If you go for solid-state bridge rectification, you may go without the center tap - this would give roughly 320*1.41=450V DC with a cap-input supply....
Depends on the DC voltage you need, in principle you could wire the 320V secondaries of both transformers in series (mind the phase!) and use the connection as center tap and then use full-wave rectification with a vacuum rectifier. Only one of the secondaries is used at a time then, allowing for a higher current draw than in the bridge rectifier. The drawback: Only 450V (as before, using cap input supply) out of in principle 640VAC...

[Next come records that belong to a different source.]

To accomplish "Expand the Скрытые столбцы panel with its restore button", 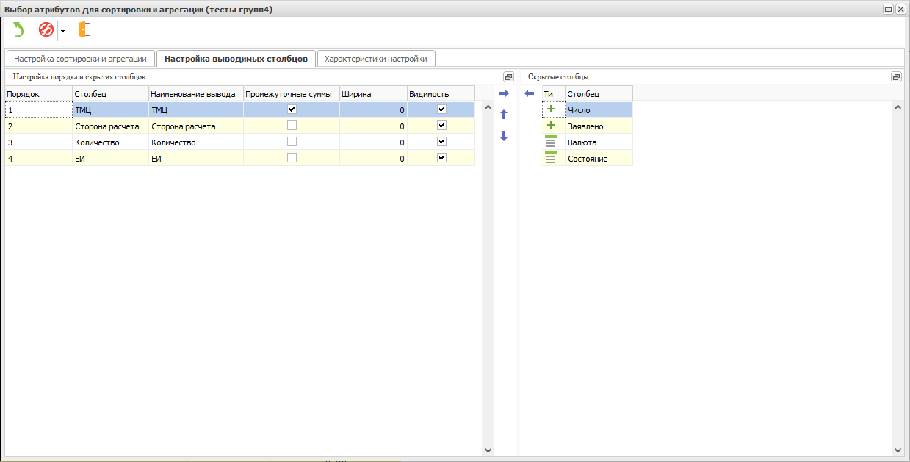I will [x=895, y=77].
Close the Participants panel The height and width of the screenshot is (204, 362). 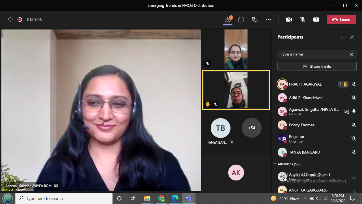tap(352, 37)
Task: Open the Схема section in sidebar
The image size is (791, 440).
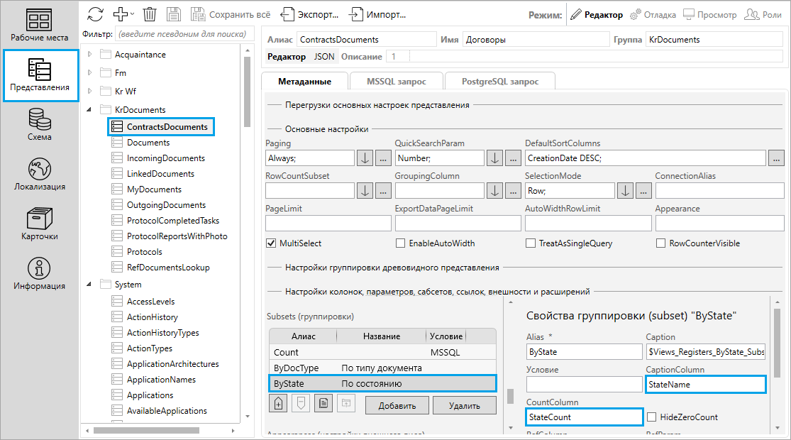Action: point(39,126)
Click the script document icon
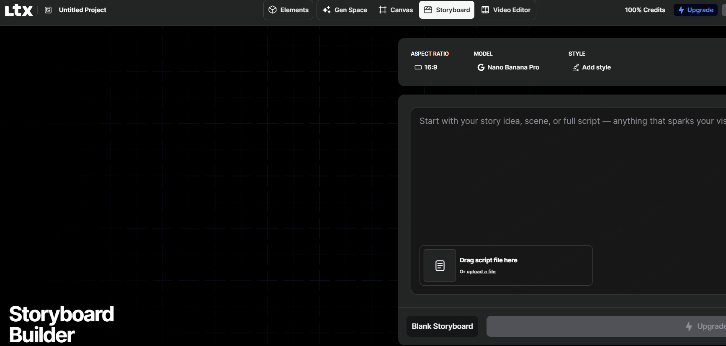Viewport: 726px width, 346px height. point(440,266)
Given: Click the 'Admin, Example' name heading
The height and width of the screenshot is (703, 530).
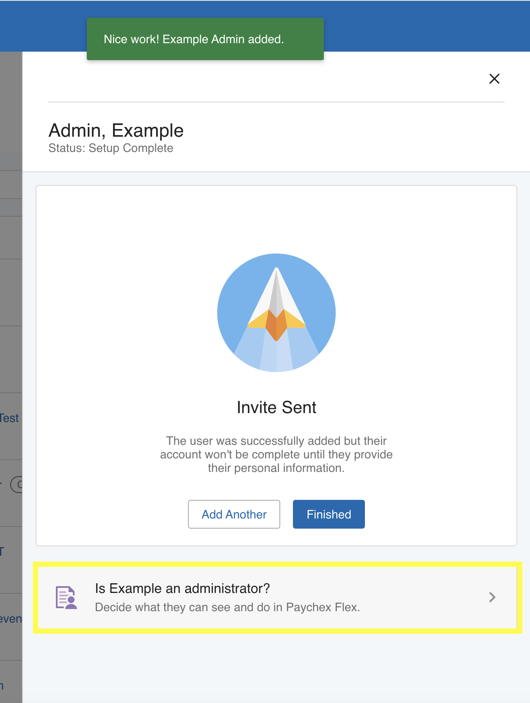Looking at the screenshot, I should pyautogui.click(x=116, y=130).
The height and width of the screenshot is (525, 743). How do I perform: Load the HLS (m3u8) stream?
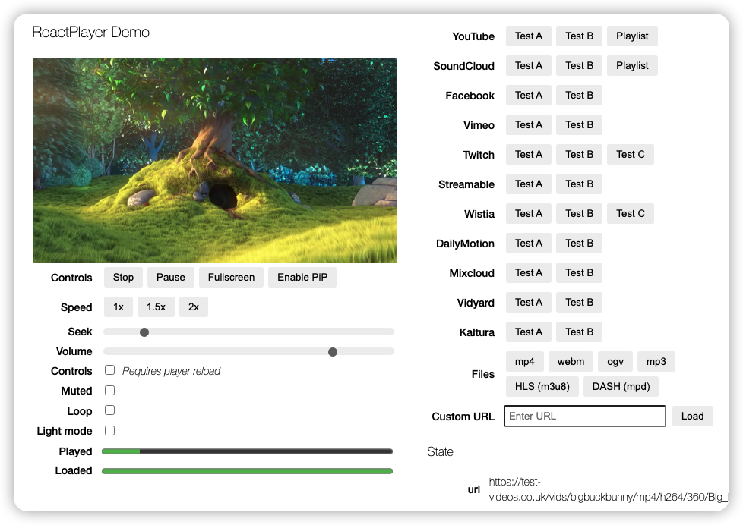(542, 386)
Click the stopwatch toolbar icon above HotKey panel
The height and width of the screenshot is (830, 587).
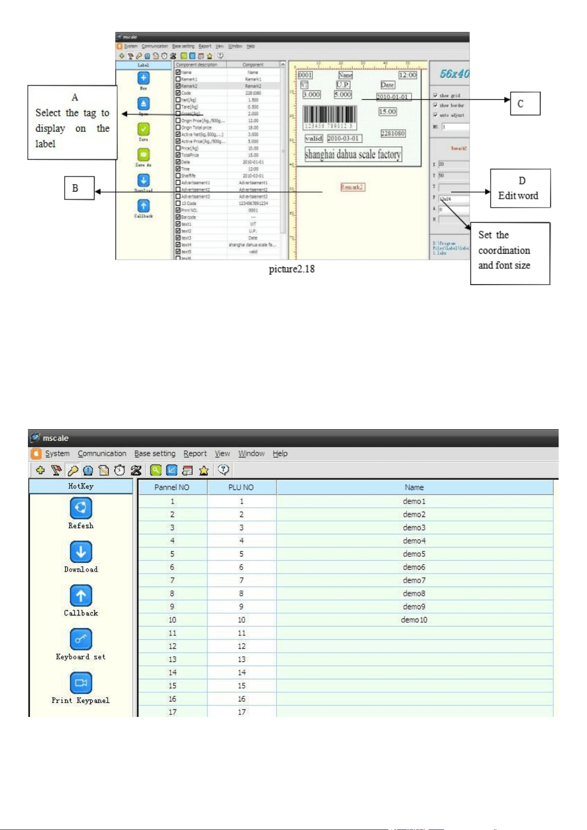[120, 470]

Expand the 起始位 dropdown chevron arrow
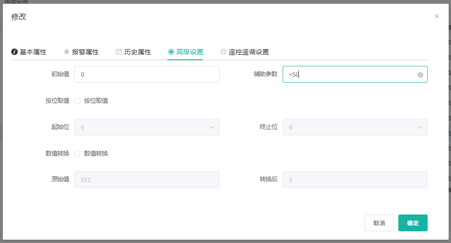click(212, 127)
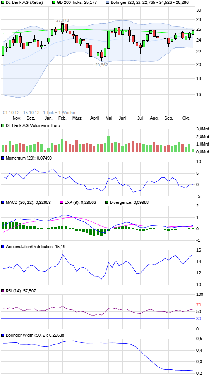
Task: Click the Okt. label on the time axis
Action: click(186, 118)
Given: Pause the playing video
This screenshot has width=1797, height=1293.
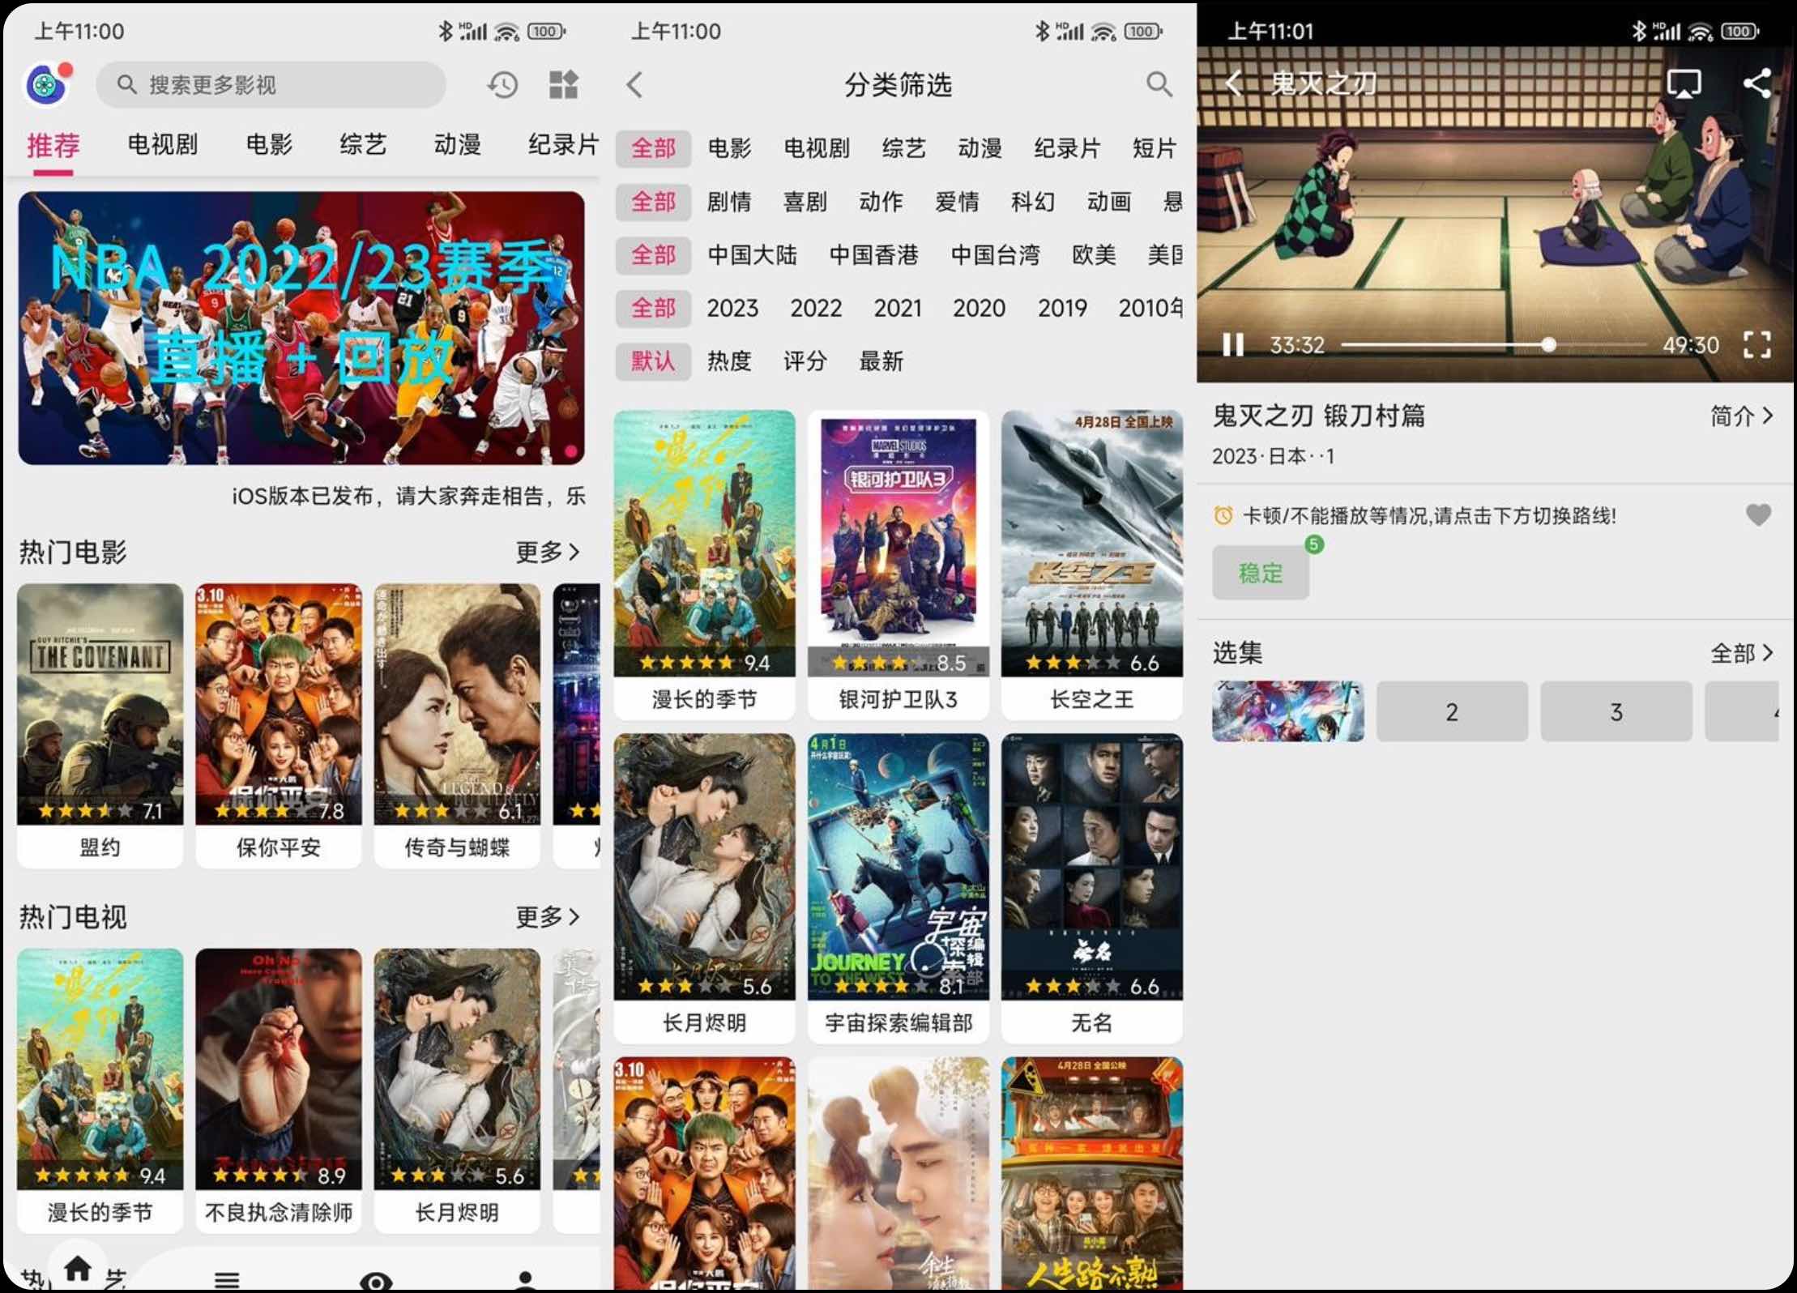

Of course, you may also wire them in series, use solid-state bridge rectification and get 900V DC with cap-input supply... But this is *not* a B+ range I would suggest for a first build! High-voltage power supplies can kill, and they will do if you're not careful! Keep that in mind, and read the safety thread at the top of the tube forum!
First, find out what you're going to build and what B+ you will need!
Greetings,
Andreas
Depends on the DC voltage you need, in principle you could wire the 320V secondaries of both transformers in series (mind the phase!) and use the connection as center tap and then use full-wave rectification with a vacuum rectifier. Only one of the secondaries is used at a time then, allowing for a higher current draw than in the bridge rectifier. The drawback: Only 450V (as before, using cap input supply) out of in principle 640VAC...
Of course, you may also wire them in series, use solid-state bridge rectification and get 900V DC with cap-input supply... But this is *not* a B+ range I would suggest for a first build! High-voltage power supplies can kill, and they will do if you're not careful! Keep that in mind, and read the safety thread at the top of the tube forum!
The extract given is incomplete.